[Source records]
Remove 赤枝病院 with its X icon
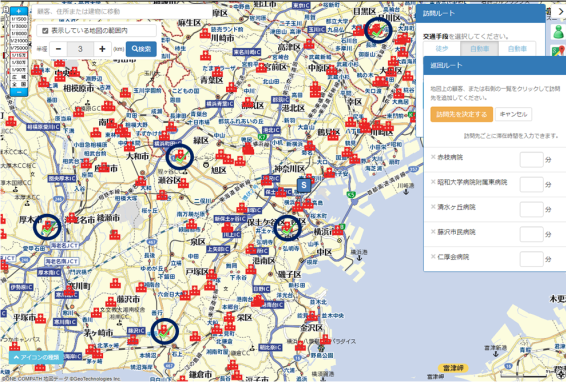The width and height of the screenshot is (567, 382). 433,157
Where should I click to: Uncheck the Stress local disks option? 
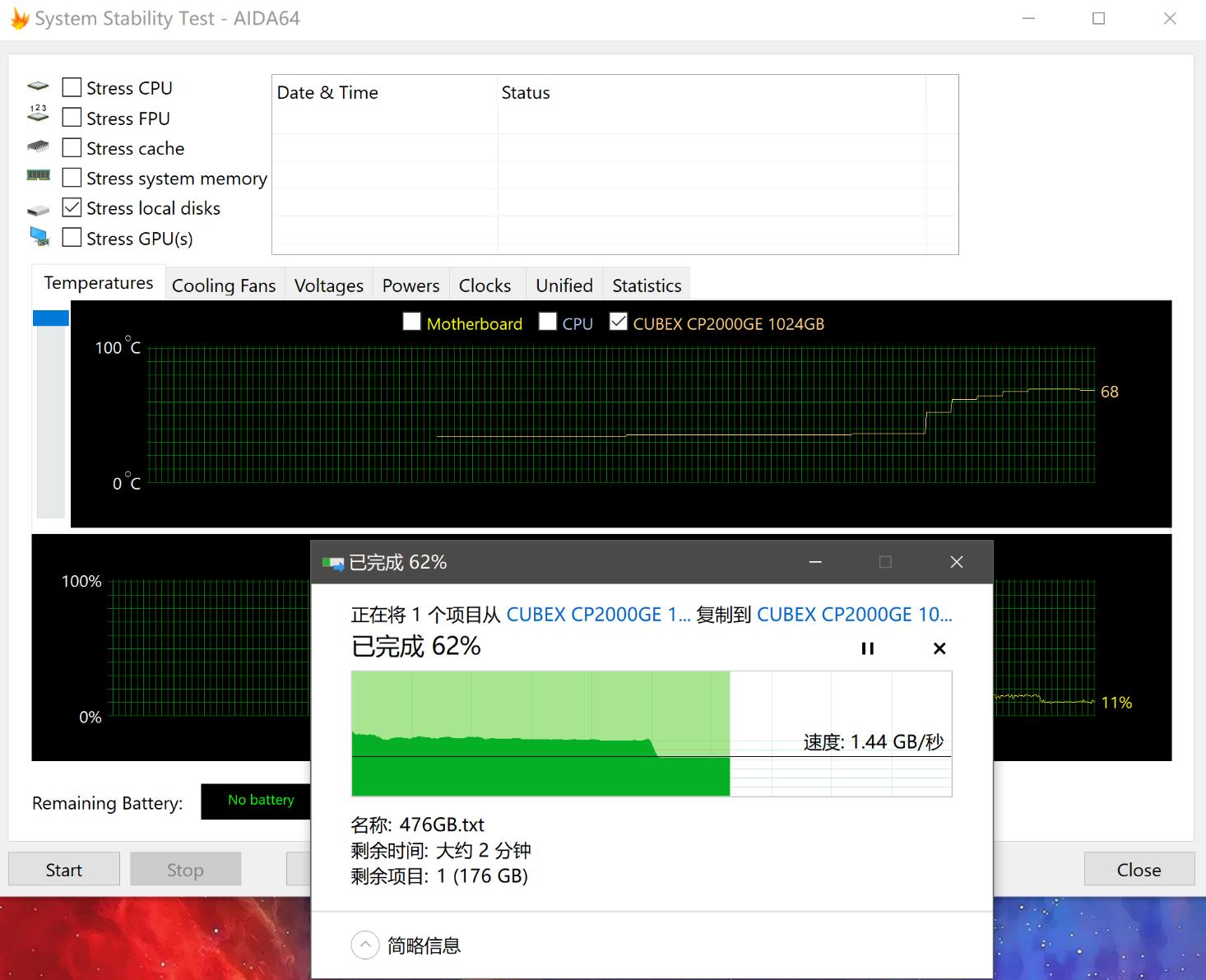point(72,207)
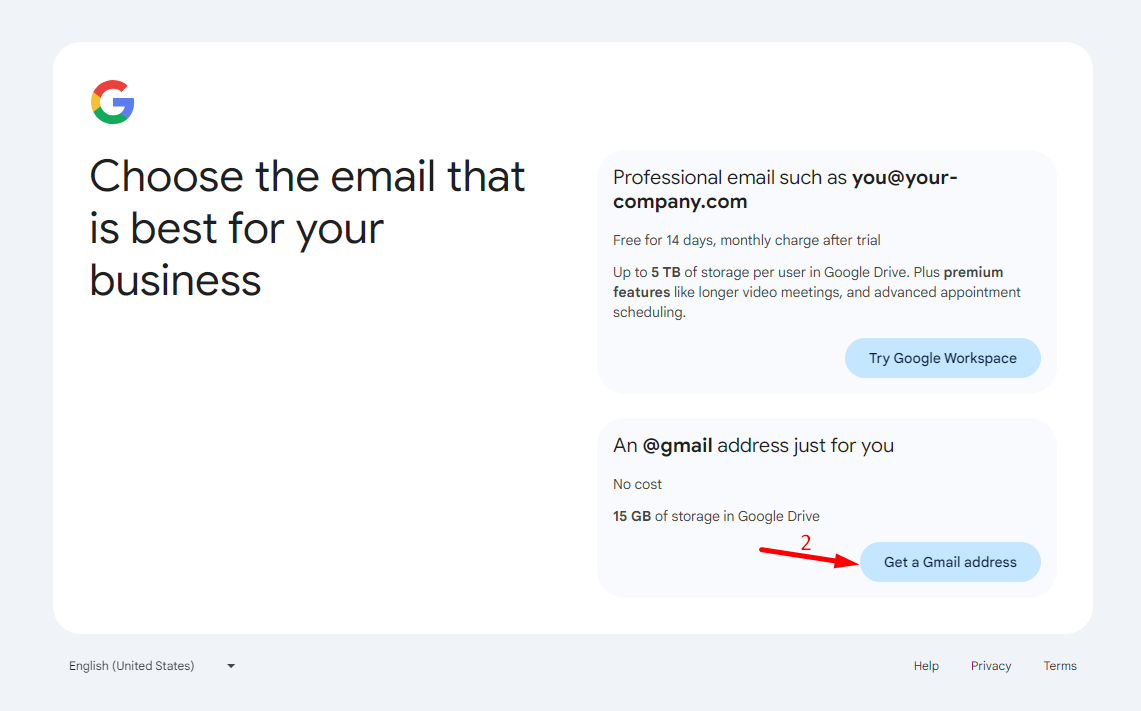The width and height of the screenshot is (1141, 711).
Task: Click the Try Google Workspace button
Action: 942,358
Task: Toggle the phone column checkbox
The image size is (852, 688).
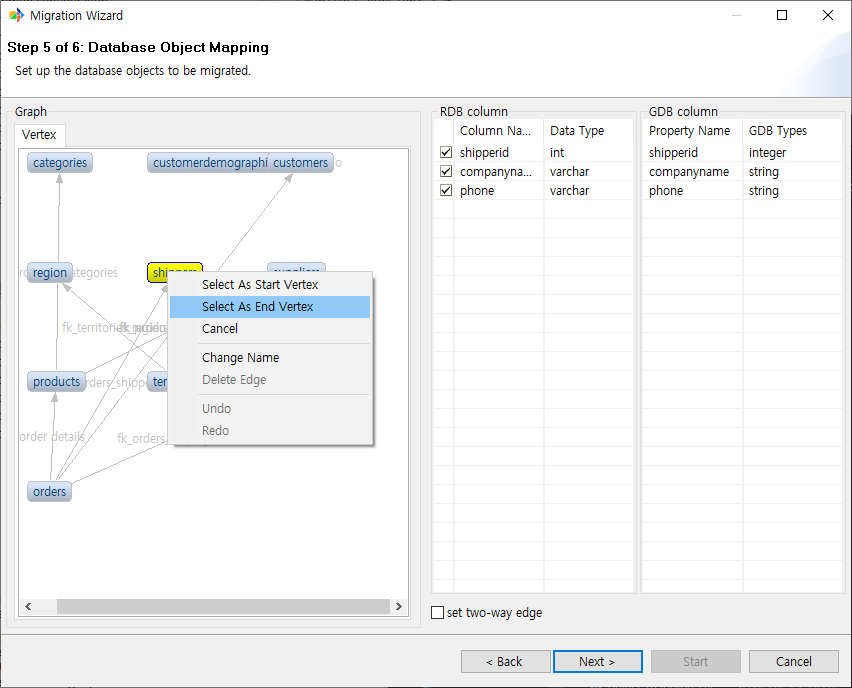Action: pyautogui.click(x=446, y=191)
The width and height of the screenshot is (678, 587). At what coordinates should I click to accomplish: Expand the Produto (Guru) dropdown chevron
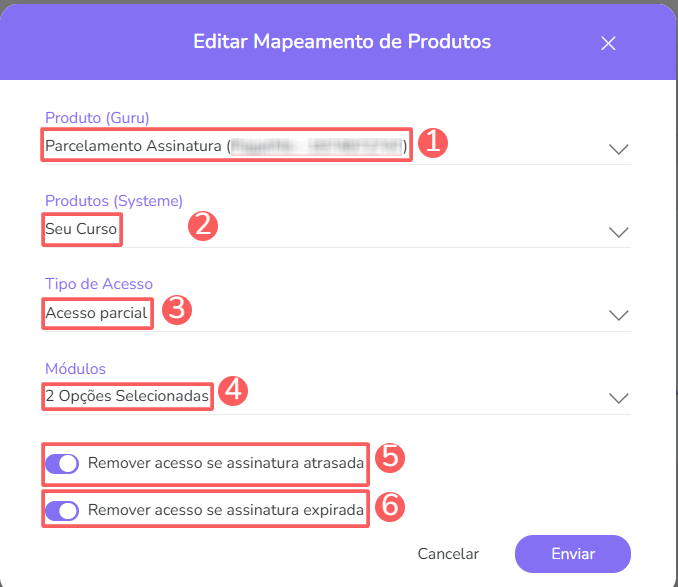click(619, 149)
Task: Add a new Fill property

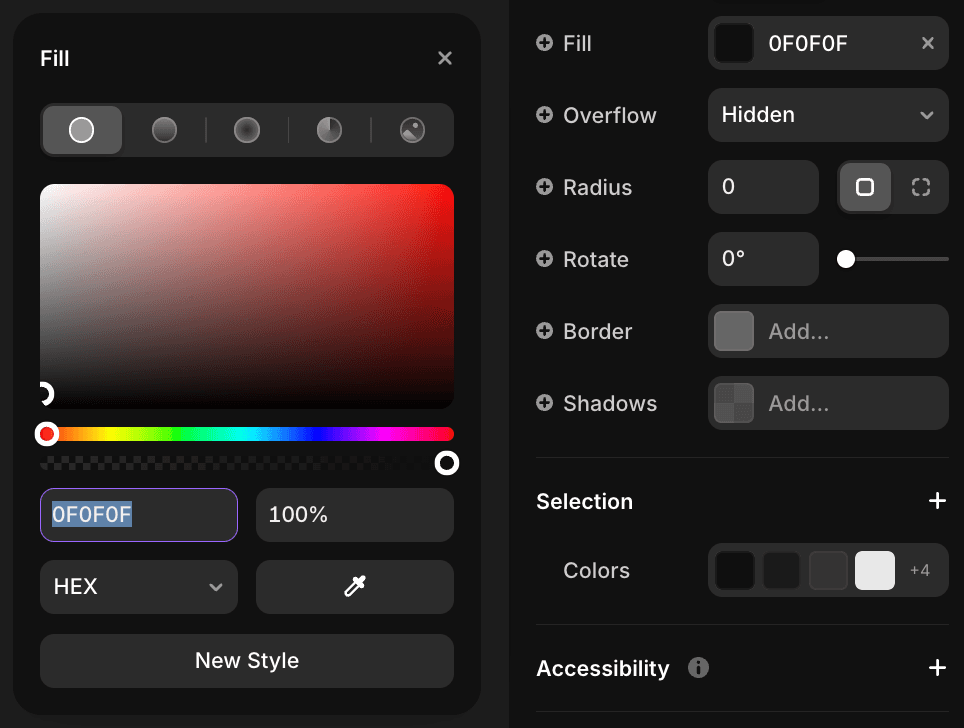Action: click(544, 43)
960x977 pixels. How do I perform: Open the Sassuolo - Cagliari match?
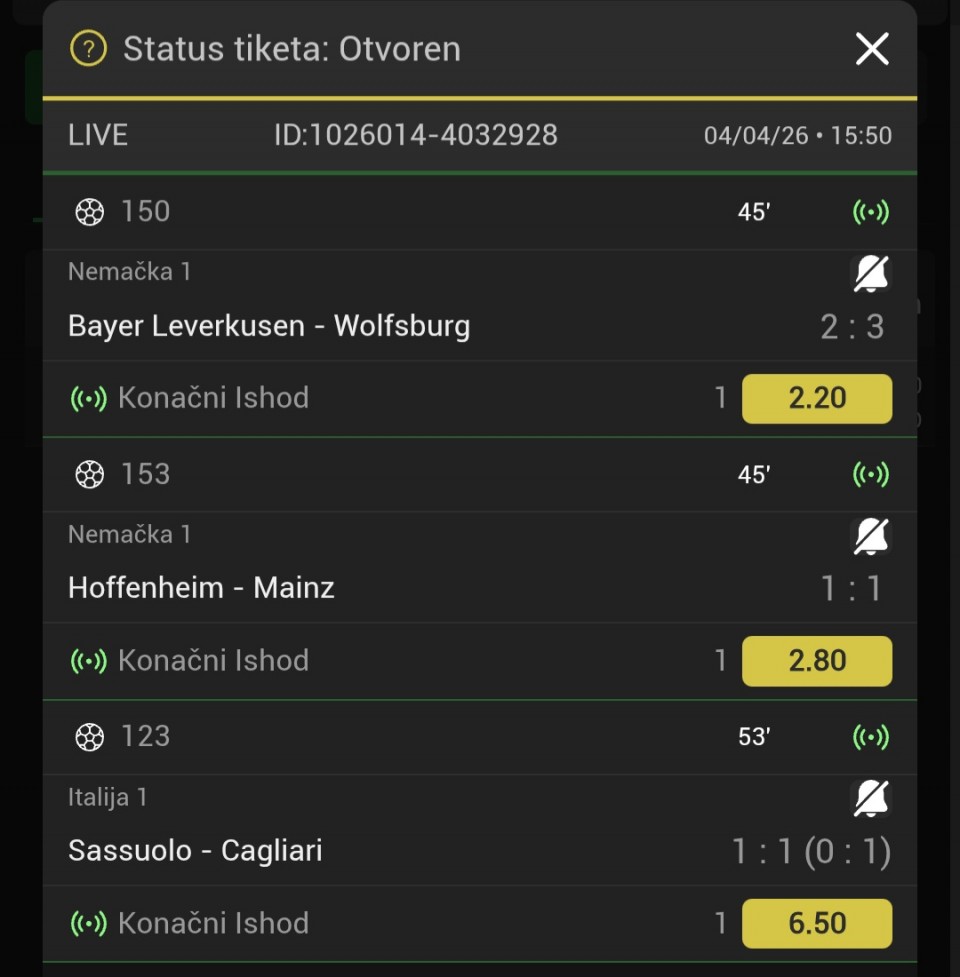195,851
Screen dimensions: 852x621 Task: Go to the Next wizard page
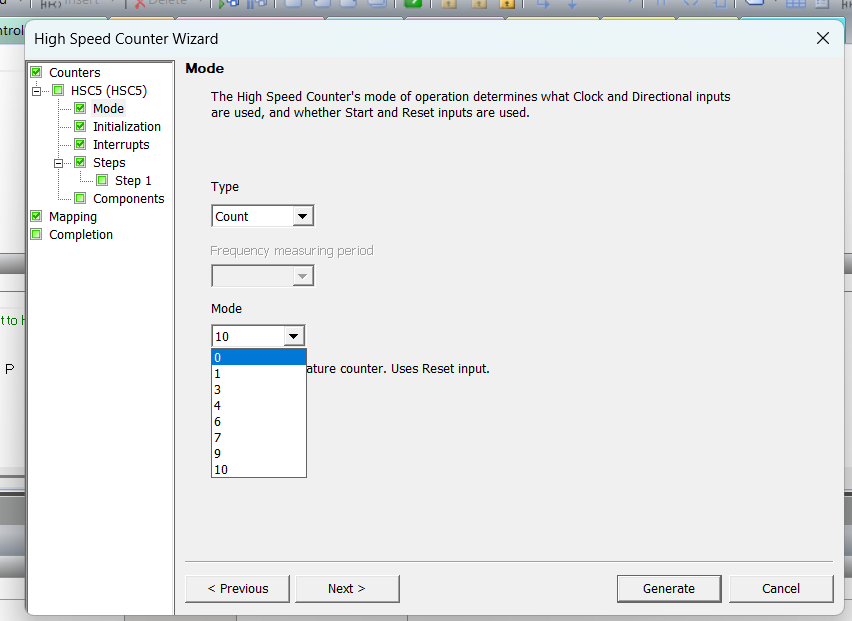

▶ [WHAT TO PRODUCE] The reply must contain every entry above, exactly as written, and none of the pictures.

▶ [SOLUTION FOR THIS EXERCISE]
Remove 赤枝病院 with its X icon
The width and height of the screenshot is (567, 382). 433,157
Where should I click to: Uncheck the Stress local disks option? 
point(72,207)
The width and height of the screenshot is (1141, 711).
Task: Click the Try Google Workspace button
Action: 942,358
Task: Toggle the phone column checkbox
The image size is (852, 688).
Action: pyautogui.click(x=446, y=191)
The width and height of the screenshot is (678, 587). At what coordinates should I click to accomplish: Expand the Produto (Guru) dropdown chevron
click(619, 149)
Task: Add a new Fill property

Action: click(544, 43)
960x977 pixels. How do I perform: Open the Sassuolo - Cagliari match?
195,851
Screen dimensions: 852x621 Task: Go to the Next wizard page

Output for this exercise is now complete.